Opening night speech
Armistice Day, like ANZAC day, has become part of the story we all tell ourselves about who we are as Australians. The effort, struggle, sacrifice, camaraderie and commitment to each other and to justice and freedom are celebrated and memorialised.
We see these admirable qualities in the service and sacrifice of Australia’s servicemen and women, we see Australia as having those qualities, and so we attach ourselves to these qualities. In events such as this Commemoration of Armistice we are encouraged to claim these qualities. If the ANZAC qualities in World War 1 can define Australia, and we are Australian, then we claim we have earned these qualities too.
Qualities such as:
We believe it is a lie.
If we Australians are fair, then why don’t we listen to the First Peoples, the owners of the land who have the oldest continuous culture in the world, and take the Uluru Statement to our hearts, ask for their forgiveness and their guidance for our future together?
If we Australians value mateship, then why do we withhold it and exclude so many people from living fully and freely in this country? Women. Differently abled. Elderly. LGBTQI. Migrants. Refugees. Since when does mateship mean a long list of who we refuse to be mates with?
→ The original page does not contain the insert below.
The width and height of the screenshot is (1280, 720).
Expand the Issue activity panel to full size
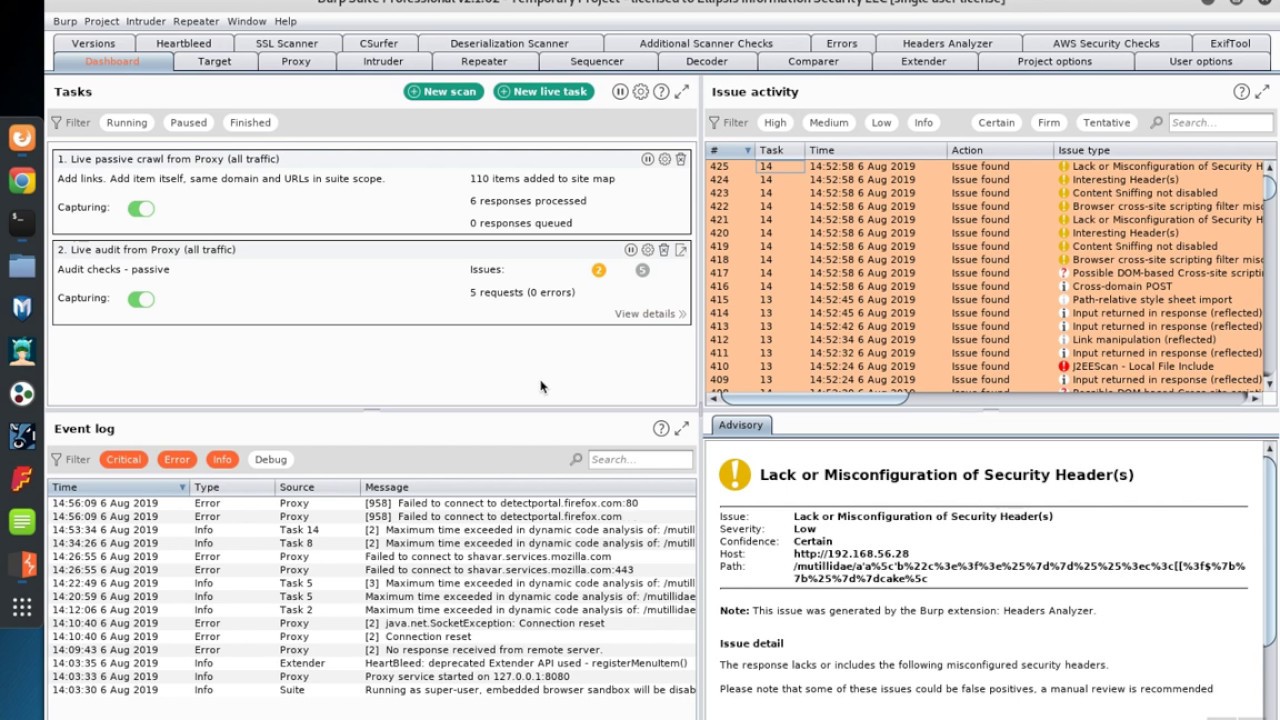click(1262, 92)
If we Australians are brave then why have we acquiesced to the lies about refugees? Why have we turned a blind eye deliberately for 5 ½ years to the torture we inflict on a few thousand men, women and children locked away on remote tropical islands in New Guinea and Nauru?
If we Australians dare to aspire to the qualities we revere in the ANZACs then we must continue to be active in fighting for them. For mateship that is inclusive. For fairness for every person on the soil of Australia. And in the daily practice of bravery and justice.